Re: [RFC PATCH] We should add a "git gc --auto" after "git clone" due to commit graph

Ævar Arnfjörð Bjarmason <avarab@xxxxxxxxx> · Fri, 05 Oct 2018 22:01:31 +0200

On Fri, Oct 05 2018, Jeff King wrote:

> On Fri, Oct 05, 2018 at 03:41:40PM -0400, Derrick Stolee wrote:
>
>> > So can we really just take (total_objects - commit_graph_objects) and
>> > compare it to some threshold?
>>
>> The commit-graph only stores the number of _commits_, not total objects.
>
> Oh, right, of course. That does throw a monkey wrench in that line of
> thought. ;)
>
> There's unfortunately not a fast way of doing that. One option would be
> to keep a counter of "ungraphed commit objects", and have callers update
> it. Anybody admitting a pack via index-pack or unpack-objects can easily
> get this information. Commands like fast-import can do likewise, and
> "git commit" obviously increments it by one.
>
> I'm not excited about adding a new global on-disk data structure (and
> the accompanying lock).

You don't really need a new global datastructure to solve this
problem.

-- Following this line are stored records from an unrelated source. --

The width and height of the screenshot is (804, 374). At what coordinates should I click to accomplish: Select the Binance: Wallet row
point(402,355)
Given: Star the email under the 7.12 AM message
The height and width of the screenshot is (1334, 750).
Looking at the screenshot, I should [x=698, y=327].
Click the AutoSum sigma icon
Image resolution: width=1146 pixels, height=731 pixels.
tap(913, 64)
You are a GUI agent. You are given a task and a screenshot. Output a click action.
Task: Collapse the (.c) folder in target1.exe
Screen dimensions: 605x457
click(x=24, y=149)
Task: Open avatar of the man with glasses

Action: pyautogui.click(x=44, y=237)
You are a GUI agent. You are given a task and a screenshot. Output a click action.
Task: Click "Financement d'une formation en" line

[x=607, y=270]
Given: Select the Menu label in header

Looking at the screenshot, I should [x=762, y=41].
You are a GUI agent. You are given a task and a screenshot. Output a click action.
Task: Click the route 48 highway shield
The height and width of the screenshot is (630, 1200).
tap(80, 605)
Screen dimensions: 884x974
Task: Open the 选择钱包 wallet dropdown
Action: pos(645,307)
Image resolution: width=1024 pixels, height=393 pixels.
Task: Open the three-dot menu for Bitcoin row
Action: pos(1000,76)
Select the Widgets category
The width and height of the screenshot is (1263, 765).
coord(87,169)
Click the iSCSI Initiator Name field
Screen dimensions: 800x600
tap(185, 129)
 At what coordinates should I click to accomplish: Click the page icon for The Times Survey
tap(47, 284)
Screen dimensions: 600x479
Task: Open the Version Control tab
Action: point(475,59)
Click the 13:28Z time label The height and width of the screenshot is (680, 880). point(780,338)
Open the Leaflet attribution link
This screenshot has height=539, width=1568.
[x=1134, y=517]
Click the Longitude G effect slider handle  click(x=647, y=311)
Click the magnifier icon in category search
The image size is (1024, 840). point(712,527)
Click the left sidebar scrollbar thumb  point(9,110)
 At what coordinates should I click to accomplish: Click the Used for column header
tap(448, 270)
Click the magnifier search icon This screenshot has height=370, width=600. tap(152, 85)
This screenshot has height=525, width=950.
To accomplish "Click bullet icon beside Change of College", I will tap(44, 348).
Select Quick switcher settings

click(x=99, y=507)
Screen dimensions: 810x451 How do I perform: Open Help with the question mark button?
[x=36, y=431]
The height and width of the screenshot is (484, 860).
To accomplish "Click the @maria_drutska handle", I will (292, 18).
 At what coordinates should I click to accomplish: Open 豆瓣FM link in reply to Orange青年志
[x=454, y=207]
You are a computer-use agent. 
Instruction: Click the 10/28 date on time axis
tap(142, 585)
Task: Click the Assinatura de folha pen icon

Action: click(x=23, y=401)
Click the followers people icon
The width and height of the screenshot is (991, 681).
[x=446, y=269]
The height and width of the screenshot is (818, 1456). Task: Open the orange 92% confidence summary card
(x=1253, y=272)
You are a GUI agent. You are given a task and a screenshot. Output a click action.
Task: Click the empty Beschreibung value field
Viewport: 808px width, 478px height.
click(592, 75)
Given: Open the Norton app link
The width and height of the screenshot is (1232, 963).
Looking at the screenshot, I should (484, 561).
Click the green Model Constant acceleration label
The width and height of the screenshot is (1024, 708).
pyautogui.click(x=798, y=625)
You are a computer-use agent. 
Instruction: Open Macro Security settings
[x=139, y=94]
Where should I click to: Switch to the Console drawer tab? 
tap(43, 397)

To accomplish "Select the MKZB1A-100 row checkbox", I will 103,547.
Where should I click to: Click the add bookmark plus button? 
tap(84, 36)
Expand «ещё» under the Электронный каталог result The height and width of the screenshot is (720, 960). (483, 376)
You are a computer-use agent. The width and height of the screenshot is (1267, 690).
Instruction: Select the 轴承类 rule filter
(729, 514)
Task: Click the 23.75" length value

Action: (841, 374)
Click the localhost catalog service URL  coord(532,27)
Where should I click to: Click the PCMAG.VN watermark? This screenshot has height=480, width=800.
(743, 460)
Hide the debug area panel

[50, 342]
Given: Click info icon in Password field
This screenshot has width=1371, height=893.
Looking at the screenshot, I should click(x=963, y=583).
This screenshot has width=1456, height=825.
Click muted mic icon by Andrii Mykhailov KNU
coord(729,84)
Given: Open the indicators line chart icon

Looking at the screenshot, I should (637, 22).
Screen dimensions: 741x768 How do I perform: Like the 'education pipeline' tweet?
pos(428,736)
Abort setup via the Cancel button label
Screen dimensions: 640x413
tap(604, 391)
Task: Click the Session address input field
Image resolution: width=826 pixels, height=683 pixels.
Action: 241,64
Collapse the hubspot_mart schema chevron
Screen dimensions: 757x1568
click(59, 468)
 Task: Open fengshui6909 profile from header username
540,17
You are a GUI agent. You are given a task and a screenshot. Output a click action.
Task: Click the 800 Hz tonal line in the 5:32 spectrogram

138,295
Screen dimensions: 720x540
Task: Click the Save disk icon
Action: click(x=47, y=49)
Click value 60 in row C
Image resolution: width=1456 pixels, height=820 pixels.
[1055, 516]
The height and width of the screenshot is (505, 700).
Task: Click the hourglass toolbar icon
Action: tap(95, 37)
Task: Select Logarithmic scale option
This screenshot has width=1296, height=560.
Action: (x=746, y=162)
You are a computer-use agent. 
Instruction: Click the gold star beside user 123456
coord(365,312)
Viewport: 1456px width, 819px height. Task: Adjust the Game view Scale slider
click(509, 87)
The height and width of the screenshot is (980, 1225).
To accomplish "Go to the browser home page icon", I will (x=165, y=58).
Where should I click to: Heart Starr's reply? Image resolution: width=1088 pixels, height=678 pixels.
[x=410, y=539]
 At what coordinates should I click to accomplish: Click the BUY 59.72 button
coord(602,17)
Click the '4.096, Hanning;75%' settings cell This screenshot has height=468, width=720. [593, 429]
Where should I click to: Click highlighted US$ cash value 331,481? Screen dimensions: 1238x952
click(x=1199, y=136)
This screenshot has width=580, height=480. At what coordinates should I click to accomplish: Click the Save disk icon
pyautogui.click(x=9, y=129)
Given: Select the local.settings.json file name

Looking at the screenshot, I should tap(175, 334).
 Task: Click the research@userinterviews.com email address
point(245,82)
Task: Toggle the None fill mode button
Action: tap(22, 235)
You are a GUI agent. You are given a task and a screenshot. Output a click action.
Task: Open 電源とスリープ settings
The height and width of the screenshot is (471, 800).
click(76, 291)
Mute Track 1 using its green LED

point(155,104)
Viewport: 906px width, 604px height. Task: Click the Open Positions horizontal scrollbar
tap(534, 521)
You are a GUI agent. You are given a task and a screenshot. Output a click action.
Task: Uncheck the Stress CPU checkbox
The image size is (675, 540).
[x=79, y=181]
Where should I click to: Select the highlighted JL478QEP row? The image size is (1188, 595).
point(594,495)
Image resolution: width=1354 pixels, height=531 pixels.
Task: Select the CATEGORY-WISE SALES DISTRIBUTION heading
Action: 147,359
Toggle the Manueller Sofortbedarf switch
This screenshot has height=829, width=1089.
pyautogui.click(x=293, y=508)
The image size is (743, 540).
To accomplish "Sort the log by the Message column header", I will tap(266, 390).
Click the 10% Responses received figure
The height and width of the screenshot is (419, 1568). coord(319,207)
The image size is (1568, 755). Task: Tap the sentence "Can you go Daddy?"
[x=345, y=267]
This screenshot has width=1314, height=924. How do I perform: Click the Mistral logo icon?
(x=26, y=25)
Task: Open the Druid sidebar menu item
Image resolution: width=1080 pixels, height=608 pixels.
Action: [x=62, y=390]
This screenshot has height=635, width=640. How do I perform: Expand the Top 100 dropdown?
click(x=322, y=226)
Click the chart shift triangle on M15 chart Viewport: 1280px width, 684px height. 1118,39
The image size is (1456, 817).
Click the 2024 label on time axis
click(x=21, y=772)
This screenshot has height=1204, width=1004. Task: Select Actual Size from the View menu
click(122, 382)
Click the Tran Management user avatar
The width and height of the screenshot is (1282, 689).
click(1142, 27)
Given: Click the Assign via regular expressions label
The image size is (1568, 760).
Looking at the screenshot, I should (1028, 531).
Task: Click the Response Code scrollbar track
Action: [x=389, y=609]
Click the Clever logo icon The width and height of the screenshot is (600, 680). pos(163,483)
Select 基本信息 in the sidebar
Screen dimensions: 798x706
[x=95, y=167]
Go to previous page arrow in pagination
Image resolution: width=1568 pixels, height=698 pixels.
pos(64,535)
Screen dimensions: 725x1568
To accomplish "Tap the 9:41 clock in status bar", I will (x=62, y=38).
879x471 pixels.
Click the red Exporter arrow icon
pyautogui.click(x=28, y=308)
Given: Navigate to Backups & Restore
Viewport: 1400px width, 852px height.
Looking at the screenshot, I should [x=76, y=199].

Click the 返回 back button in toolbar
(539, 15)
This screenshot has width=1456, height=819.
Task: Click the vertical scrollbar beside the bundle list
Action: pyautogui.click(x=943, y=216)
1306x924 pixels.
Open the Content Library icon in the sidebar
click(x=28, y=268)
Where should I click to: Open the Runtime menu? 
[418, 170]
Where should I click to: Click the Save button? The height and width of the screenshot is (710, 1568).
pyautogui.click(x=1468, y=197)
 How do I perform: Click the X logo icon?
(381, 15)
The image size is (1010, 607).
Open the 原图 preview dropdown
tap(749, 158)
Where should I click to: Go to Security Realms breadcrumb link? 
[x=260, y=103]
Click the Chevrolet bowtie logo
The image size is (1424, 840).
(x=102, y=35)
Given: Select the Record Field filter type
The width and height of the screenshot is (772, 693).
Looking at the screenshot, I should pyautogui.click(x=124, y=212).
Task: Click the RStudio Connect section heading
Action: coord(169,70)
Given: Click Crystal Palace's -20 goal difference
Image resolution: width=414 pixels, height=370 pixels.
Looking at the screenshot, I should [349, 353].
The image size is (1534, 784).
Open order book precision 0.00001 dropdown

It would be sufficient to have git-gc itself write out a 4-line
text file after it runs saying how many tags, commits, trees and blobs
it found on its last run.

You can then fuzzily compare object counts v.s. commit counts for the
purposes of deciding whether something like the commit-graph needs to be
updated, while assuming that whatever new data you have has similar
enough ratios of those as your existing data.

That's an assumption that'll hold well enough for big repos where this
matters the most, and who tend to grow in fairly uniform ways as far as
their object type ratios go.

Databases like MySQL, PostgreSQL etc. pull similar tricks with their
fuzzy table statistics.